Does Sarah wake up every day, reach for her specs, slip in her “Bumpit” and begin snorting around the media outlets like a truffle pig in search of the juicy fungus of persecution? It’s like an itch that she scratches so often it has become a tic. Every slight is personal in the All About Me Universe of Alaska’s Governor, Interrupted. Nothing is too random or private or just plain irrelevant for her to rush to Facebook with her righteous censure.
Just in case it wasn’t clear from her book, Going Rogue, her skin is so thin that it’s practically transparent. Nothing is her fault or worthy of private reflection. Let’s face it folks, she and her family are pretty broad targets. If it’s not her, it’s her husband, her baby son or one of her daughters. None of us has a family above a dig here or a joke there, nor are we consistent examples of righteousness, but we are infinitely more relaxed about our imperfections. She wouldn’t beg for a wedgie every time the class clown walked by if she weren’t so delusional about her own perfection. Who can avoid, intentionally or not, taking a swipe at such a humorless and bitter prig? And who can fail to be bored blind (oh, God, I hope she doesn’t take this as an attack on her own optical disability!)
I, for one, wonder why she chose to take on last Sunday’s “Family Guy” as an attack on her little boy, Trig, who has Down’s Syndrome. First of all, the character who was supposed to be representing Sarah’s baby boy was a grown woman on a date. If Sarah weren’t so myopic in her outrage, she might just as easily have taken the fact that the character described her parents as “the former governor of Alaska and an accountant” as a compliment.

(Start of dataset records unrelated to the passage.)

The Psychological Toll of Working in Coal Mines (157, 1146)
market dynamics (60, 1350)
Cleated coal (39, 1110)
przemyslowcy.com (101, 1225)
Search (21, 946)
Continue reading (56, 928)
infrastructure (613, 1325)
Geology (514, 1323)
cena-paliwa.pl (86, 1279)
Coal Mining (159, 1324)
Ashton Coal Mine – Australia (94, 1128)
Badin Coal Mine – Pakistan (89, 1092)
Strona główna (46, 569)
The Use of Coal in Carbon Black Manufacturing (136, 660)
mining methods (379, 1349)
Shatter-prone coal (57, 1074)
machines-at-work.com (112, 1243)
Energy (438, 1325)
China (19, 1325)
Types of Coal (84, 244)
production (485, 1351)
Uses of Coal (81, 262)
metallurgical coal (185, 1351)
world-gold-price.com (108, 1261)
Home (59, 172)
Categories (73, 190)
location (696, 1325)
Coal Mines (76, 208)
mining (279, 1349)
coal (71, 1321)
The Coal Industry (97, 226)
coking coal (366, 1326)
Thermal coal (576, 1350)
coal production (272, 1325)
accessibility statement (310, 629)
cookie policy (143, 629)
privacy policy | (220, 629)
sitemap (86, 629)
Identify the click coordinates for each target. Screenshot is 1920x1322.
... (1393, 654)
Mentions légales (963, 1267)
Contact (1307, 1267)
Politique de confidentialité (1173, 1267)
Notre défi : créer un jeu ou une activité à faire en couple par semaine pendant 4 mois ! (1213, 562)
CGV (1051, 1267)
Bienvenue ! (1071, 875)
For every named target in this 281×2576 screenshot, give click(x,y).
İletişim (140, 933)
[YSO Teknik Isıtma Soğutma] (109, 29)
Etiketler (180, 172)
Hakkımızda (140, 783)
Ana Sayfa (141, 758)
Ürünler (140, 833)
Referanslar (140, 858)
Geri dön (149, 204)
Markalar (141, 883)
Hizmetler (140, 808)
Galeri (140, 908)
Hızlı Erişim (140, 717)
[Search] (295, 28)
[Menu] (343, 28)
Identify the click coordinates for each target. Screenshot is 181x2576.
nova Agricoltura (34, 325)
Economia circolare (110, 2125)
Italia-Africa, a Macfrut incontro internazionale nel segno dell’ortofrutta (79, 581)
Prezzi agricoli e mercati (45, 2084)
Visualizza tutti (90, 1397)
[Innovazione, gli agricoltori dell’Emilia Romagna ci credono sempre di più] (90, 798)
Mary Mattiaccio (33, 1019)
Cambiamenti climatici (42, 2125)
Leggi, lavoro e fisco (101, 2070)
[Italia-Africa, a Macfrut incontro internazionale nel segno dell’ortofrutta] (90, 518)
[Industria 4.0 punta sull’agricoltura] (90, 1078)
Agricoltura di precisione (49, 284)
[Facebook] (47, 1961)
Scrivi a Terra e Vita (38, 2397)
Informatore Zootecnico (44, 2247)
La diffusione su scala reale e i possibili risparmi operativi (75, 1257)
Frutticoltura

What, Todd Palin, former “First Dude,” prizewinning snowmobiler and North Slope oil pipeline manager, an accountant? Didn’t Sarah recognize the erroneous inflation of her husband’s education as a gift horse? No, because judging, condemning and calling for everyone’s firing is much more suitable to her temperament.
In fact, it appears that she has a whole raft of people looking for statements, behavior or themes for her to identify and condemn. I’m willing to bet my DirecTV that she has never watched “Family Guy.” Are you kidding? And miss “Desperate Housewives” and “Keeping Up With the Kardashians?” Not a chance!
On Facebook, she credited America’s favorite baby mama, Bristol, with bringing the TV episode to her attention. God bless, Mother Sarah; in spite of feeling “kicked in the stomach” by the cartoon, she turned the repugnant experience into a teaching moment for her daughter: “Well, Bristol, how did it make YOU feel?”
Personally, I’d rather hear how Trig feels. At least he’s justifiably uninformed (for his AGE, people–don’t turn on me here!) and completely uninterested in seeking the worst in every “liberal” with name recognition.
Don’t these Palins have real jobs? Or is that Sarah’s job — being humorless and vindictive for her Mad Hatter’s Tea Party friends? As if the dormouse and the March Hare weren’t enough to put a person off such gatherings. “Off with their heads!” she decries so consistently that she makes the Queen of Hearts look benevolent.
What if she actually were to become President? What an irritation it would be to have the Middle East, Haiti, global warming and a blighted economy distracting her from her meticulous search for the worst intentions in everybody. And who really cares about those big issues anyway? They’re so complicated and so irrelevant to burnishing the image of our little Maverick.
Life is short, Sarah. It is delicious, shocking and flawed. It’s your choice: Revel in it or bitch it to death. But if you insist on choosing the latter, please, keep it to yourself. Nothing personal.